梁欢哼了一声,“世松兄心里的‘可以’,似乎和小弟不怎么一样啊。陛下如今顾念着亲眷,对琅琊王特加恩宠,甚至对他挪用国库来开办宴饮,也无所惩戒。长此以往,恐怕仓帑为虚吧。这样的举措,叫可以?先前窦侯好心规劝陛下,他却听信有心人散布的流言,使窦侯狼跋而东。这叫可以?今次太妃回宫,好不容易对琅琊王施加惩戒,又被陛下打断,并说要向琅琊王赔罪。这也叫可以?”
他的三问犀利,那叫世松的人听了,不由地沉默。其他人也无言回应。
梁欢眼见着,冷笑着说,“诸位,我有一话,深藏许久,今日不吐不快了。如今这样子,真还不如成息侯当国呢。”
他话语落地,众人心里都微妙地一动。
在座之人都是如今朝野中的年轻一辈,并且大多出自寒门。虽然以他们的身份、官职,并未与窦宪有过直接的关联。但不得不说,他们得以走到今天这步,是仰仗了窦宪的革新官制的。
纷纷唏嘘着符合,“的确。窦侍中...这些年来一直是很有建树的。
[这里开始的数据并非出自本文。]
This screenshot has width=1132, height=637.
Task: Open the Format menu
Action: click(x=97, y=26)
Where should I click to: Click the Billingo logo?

无论是击打匈奴,还是内革政策,都多亏他一力坚持。”
“是...和琅琊王相比,他的政见出色很多。”
也有人不同意,反驳说,“出色?他不过是又一个琅琊王罢了。诸位怎么夸赞起他来?况且论起私德,他还远远比不上老王爷呢。至少那位琅琊王,就不会公然宿于内廷,与太后私通。再说窦侯过去的击打匈奴,也非为国为民,不过是赎罪罢了。”
“是啊,那时候匈奴已经没有威胁了,他还废国用进击千里。这样的举动,称的上政绩吗?”
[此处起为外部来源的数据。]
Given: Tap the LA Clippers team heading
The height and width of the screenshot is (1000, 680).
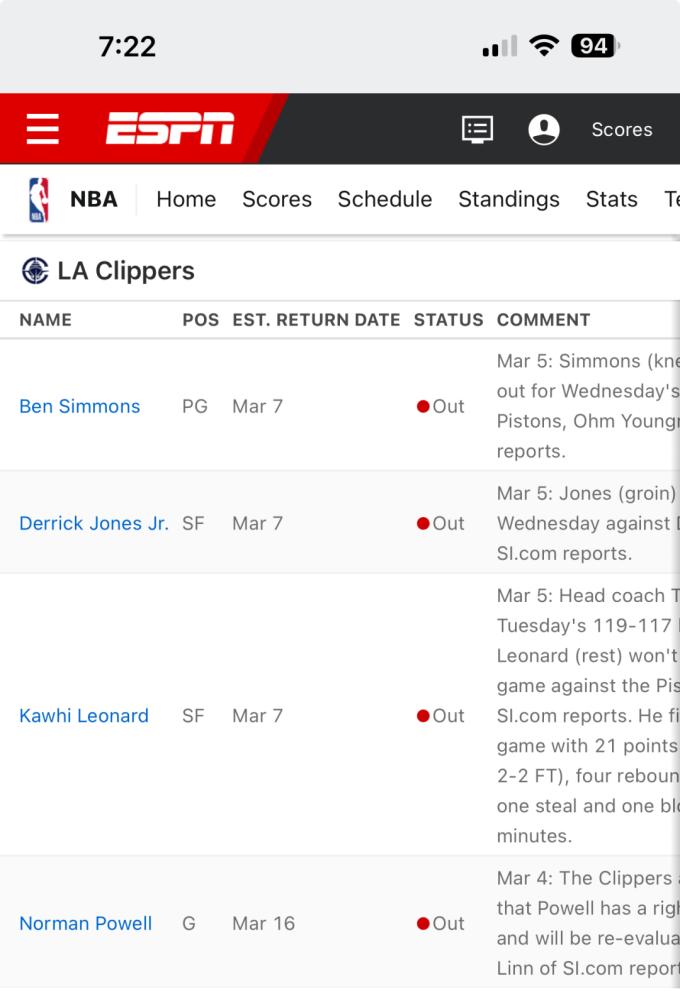Looking at the screenshot, I should [126, 271].
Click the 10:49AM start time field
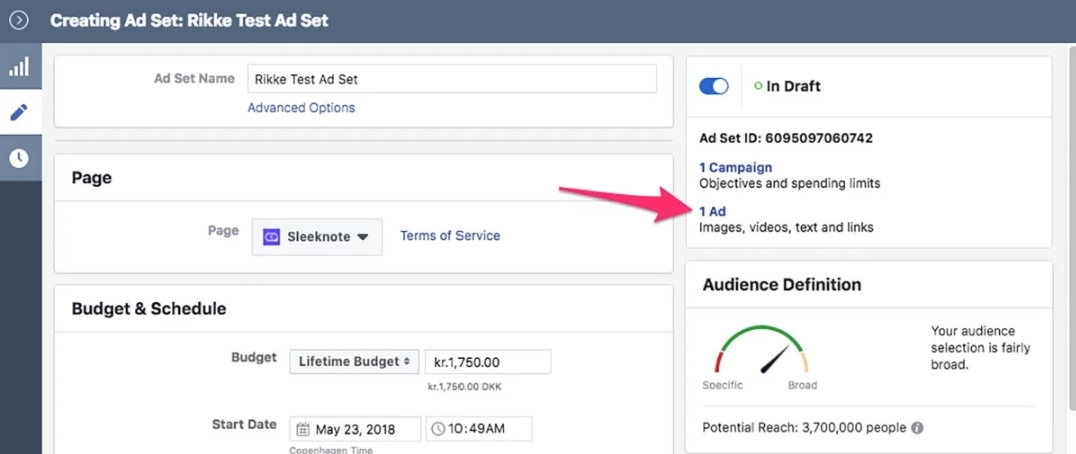 pos(479,429)
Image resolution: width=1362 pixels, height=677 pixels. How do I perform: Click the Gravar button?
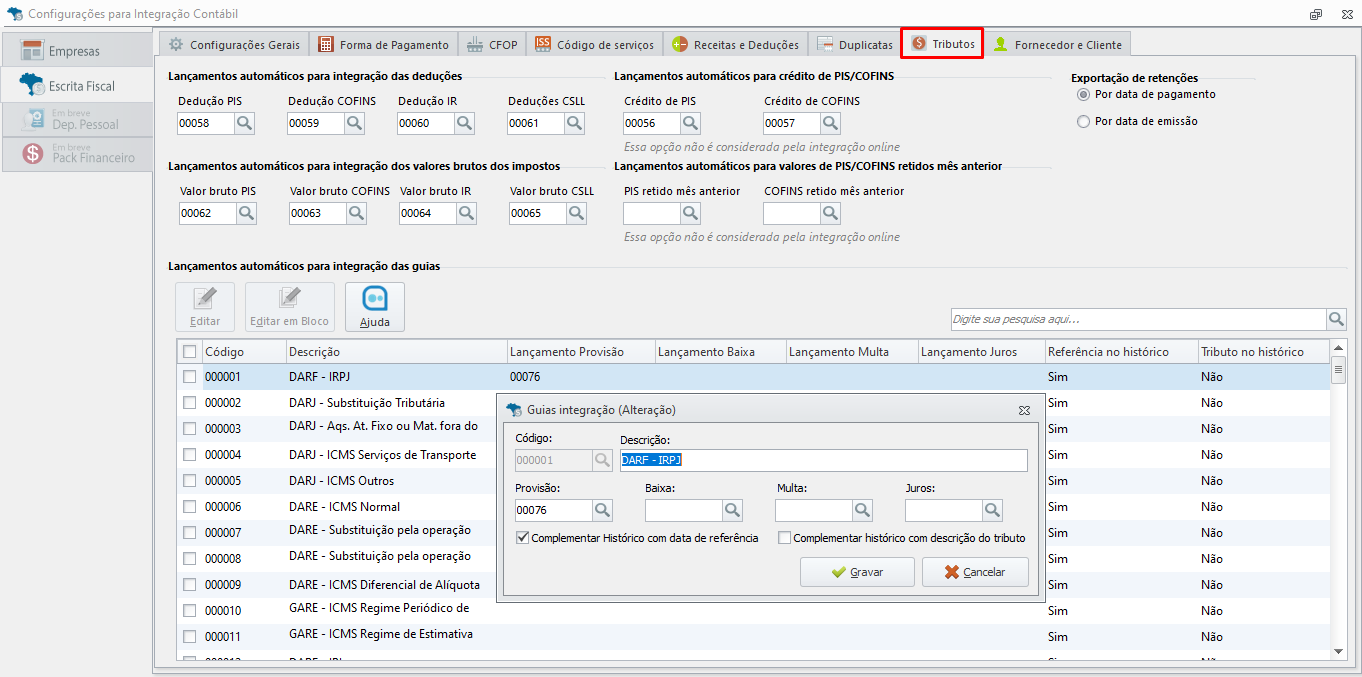857,572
在座之人就这个争吵了起来。有一半坚持窦宪和琅琊王都是奸佞。但也有一部分人感念窦宪革新官度、拔擢寒门子弟的恩德。称琅琊王骄奢放纵,而窦宪除了私德略有亏损,这些来一直在办实务。
两派人争吵不休,最终不欢而散。
称赞窦宪的那群人,眼见着事情闹成了这样,都有些后悔,“说好是大家一起商议个对策的。怎么到后面,竟吵成了那个样子?”
太仆卿梁欢,他们之中隐隐的领袖,也是这些年来,寒门子弟中升迁的最高的一个人。闻言冷冷道,“对策,哼,从来都不是商量出来的。”